Records for the exercise START
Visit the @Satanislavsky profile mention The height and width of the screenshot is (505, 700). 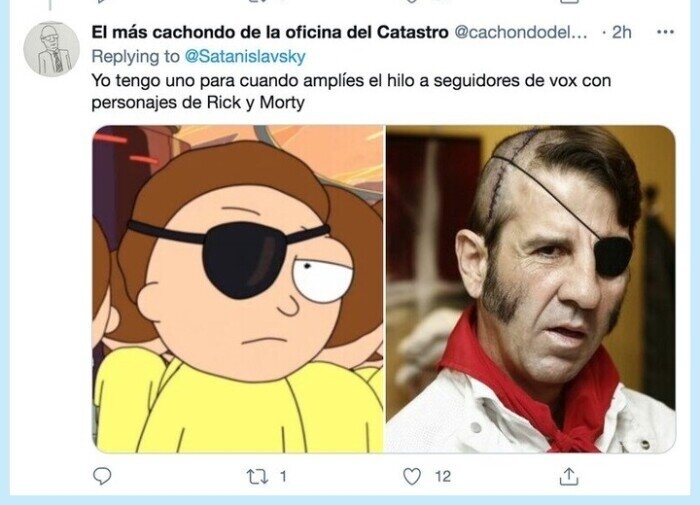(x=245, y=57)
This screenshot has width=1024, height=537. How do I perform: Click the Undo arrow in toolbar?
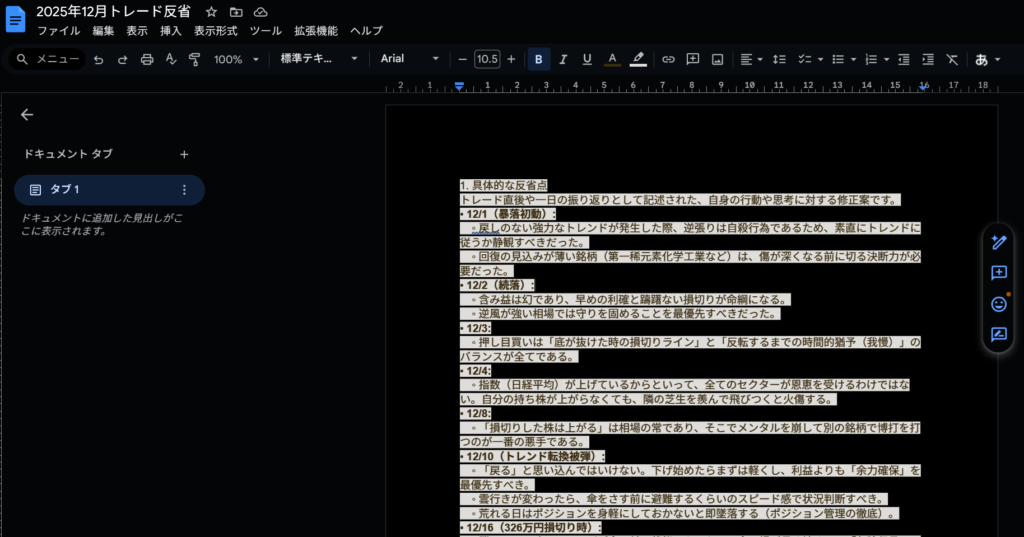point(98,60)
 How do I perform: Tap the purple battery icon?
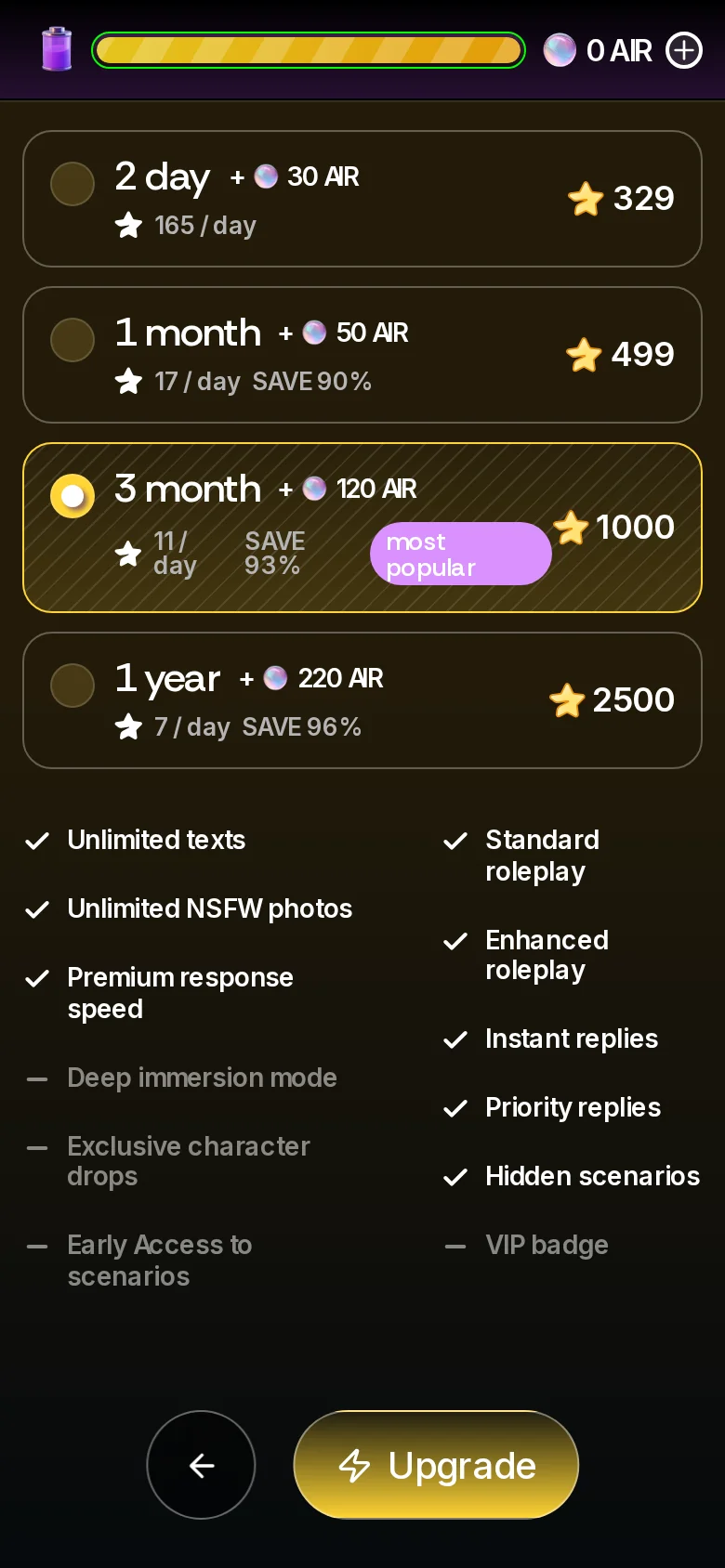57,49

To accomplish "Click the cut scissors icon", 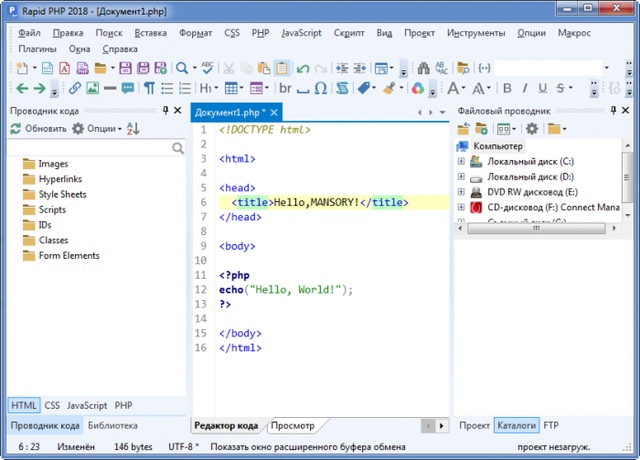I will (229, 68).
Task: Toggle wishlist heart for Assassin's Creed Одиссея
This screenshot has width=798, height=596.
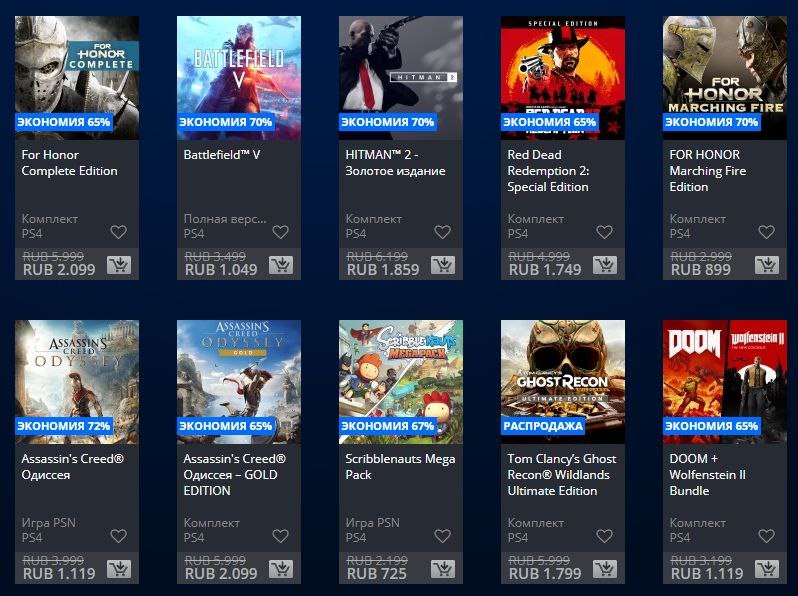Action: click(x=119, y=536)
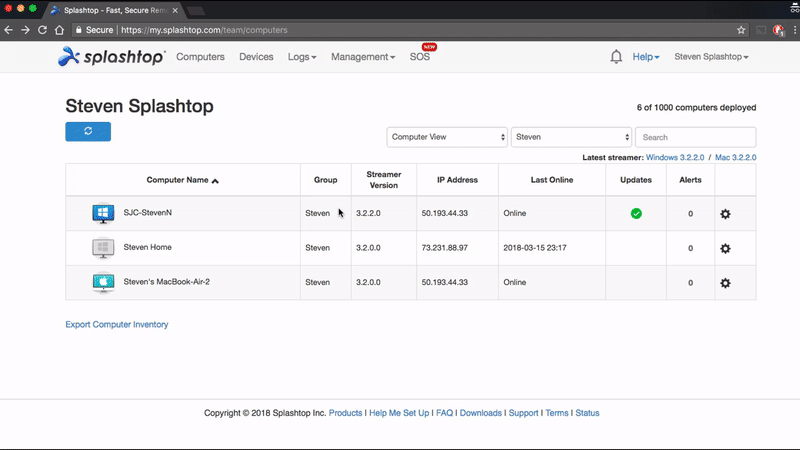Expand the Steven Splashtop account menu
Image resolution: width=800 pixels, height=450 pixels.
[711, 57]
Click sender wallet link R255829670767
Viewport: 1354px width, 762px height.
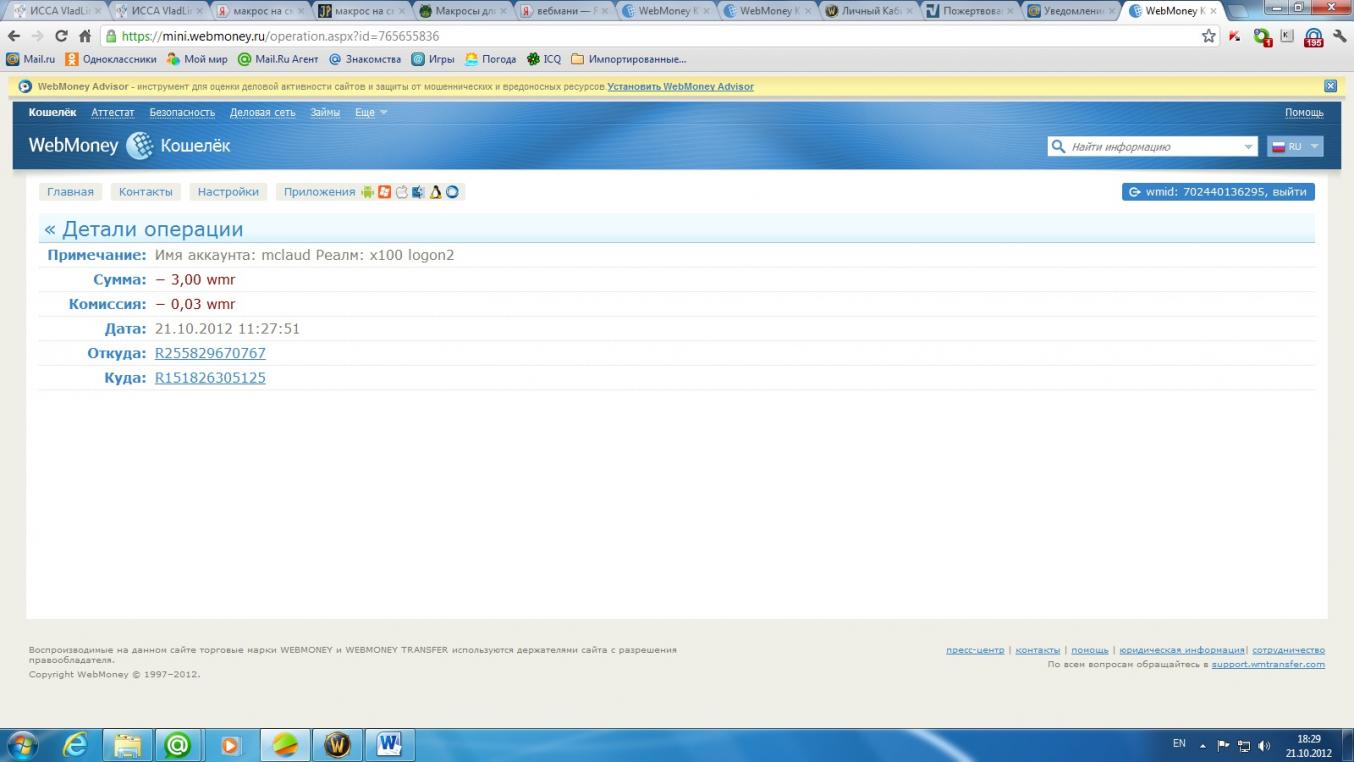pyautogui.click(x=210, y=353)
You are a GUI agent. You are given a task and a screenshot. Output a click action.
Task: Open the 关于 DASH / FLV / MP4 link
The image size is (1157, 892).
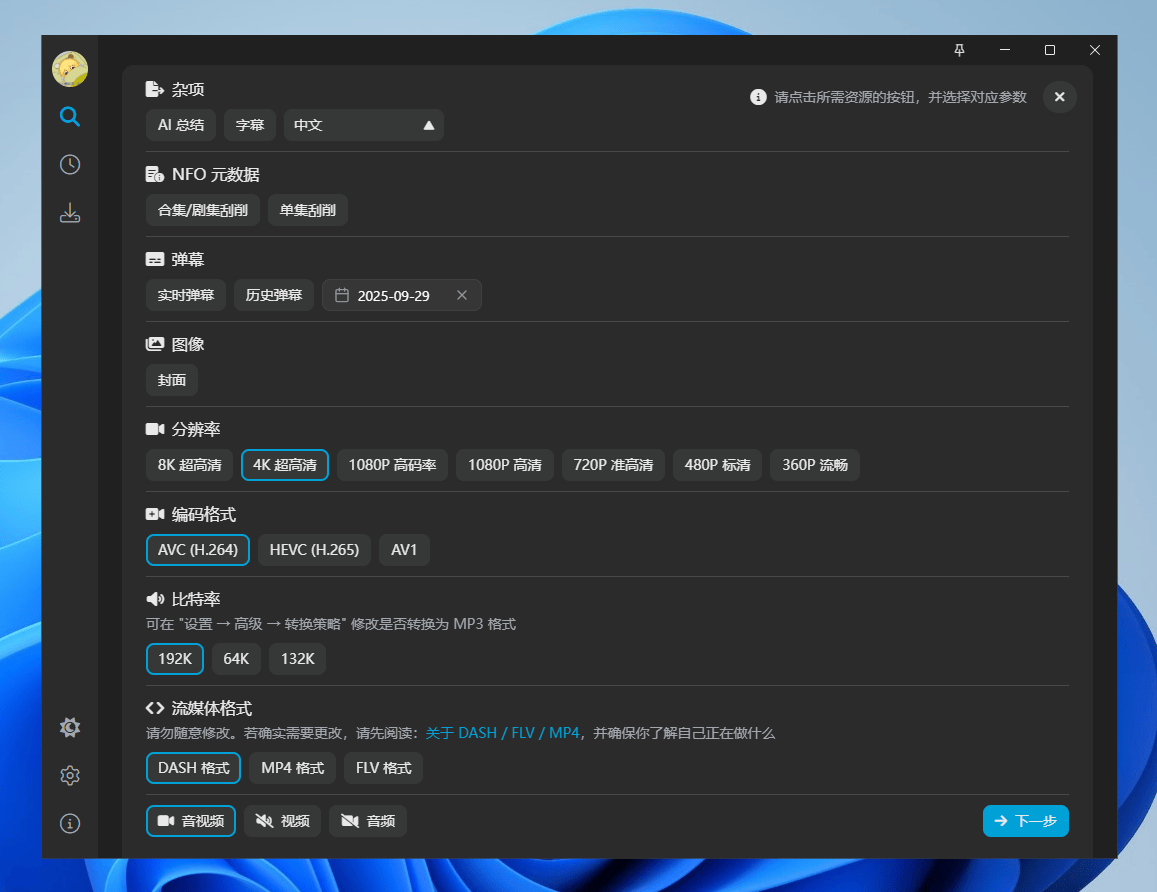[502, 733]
Records for the exercise END
**What to do**
Retype, exactly as written, each line from the one containing "Task: Open the 关于 DASH / FLV / MP4 link" through the end of the data above, and leave out every picture.

**Answer**
Task: Open the 关于 DASH / FLV / MP4 link
The image size is (1157, 892).
[502, 733]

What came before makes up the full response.